Her chest filled with air and a proud look overtook her face.
It was gone in a flash. She turned to smile broadly at James. “You shoot me in the end.”
I chuckled.
“It does make me feel better,” James retorted, the playful bite in his tone whipping me back to reality. My eyes flicked between them. “Just tell me the time and place.”
She was cute. And James was flirting with her.
“And expedite everyone forgetting who you are?” She tilted her head patronizingly.
Her gaze moved to mine and paused. For that second, I was frozen.
Her lips tipped to the side in a quiet acknowledgment, but the moment passed as quickly as it came, and she looked back at James. “I’d never do that to you, Burr.”
She turned on her heels and walked back the way she came.
“Hamilton?
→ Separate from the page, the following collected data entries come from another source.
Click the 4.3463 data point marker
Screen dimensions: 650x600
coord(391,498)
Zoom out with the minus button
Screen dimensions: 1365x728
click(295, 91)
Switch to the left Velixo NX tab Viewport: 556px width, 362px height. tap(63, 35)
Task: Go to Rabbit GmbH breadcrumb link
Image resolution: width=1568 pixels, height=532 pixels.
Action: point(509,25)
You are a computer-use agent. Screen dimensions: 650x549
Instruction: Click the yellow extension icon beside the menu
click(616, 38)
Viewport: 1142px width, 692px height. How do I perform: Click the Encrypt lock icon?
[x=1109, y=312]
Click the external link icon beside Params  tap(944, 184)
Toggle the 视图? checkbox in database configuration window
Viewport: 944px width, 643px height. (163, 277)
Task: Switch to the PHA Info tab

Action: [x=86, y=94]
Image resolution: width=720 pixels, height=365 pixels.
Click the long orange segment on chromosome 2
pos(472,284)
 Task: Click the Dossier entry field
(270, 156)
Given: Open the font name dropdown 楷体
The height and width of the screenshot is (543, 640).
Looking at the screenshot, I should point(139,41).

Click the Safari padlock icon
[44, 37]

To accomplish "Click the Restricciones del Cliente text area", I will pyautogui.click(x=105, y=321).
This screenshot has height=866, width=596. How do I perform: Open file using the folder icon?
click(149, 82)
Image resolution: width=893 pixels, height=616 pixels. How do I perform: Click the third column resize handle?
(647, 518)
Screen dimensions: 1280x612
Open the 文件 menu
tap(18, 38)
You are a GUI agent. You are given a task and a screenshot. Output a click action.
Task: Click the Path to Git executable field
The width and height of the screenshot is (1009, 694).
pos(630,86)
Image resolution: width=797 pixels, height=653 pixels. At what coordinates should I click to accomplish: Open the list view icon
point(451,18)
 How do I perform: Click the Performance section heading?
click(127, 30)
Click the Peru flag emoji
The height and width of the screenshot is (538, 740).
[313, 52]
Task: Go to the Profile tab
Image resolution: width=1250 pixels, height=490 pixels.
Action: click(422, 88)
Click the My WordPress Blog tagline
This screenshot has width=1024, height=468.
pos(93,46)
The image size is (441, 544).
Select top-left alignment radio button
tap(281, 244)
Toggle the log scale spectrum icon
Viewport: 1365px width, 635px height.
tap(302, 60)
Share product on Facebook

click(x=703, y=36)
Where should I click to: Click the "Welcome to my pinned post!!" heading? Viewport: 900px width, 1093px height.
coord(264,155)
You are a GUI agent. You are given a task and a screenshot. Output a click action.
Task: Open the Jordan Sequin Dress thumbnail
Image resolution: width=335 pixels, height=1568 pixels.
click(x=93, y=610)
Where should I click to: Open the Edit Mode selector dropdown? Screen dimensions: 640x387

Burr?” I tamped down the curiosity—or whatever it was that thrummed in my body—with a hard swallow, because that little exchange was as good as James drawing a hard line of interest in the sand.
I watched as she walked down the hall toward a friend waiting for her underneath the stone archway. “Adorable. Are you gonna ask her out?”
“Haven’t decided yet.”
“You were flirting with her,” I pointed out.
“I like to be on a flirtatious basis with all the beautiful women on campus.” James looked at me and shrugged.
My face crinkled. “Since when?”
I’d known James since we were kids, and he was always in a relationship—loyal as a dog. After a breakup over the summer, he was determined to embrace his single status. Maybe a little too much. His weekends were starting to look a lot like mine, which was concerning.
“Since I’m single and planning to enjoy it.”
“If you say so,” I answered, unconvinced.
My gaze lingered on her.
I wondered if I’d see her again. If James did ask her out, I probably would.
And for some reason, that fact was both alluring and unsettling.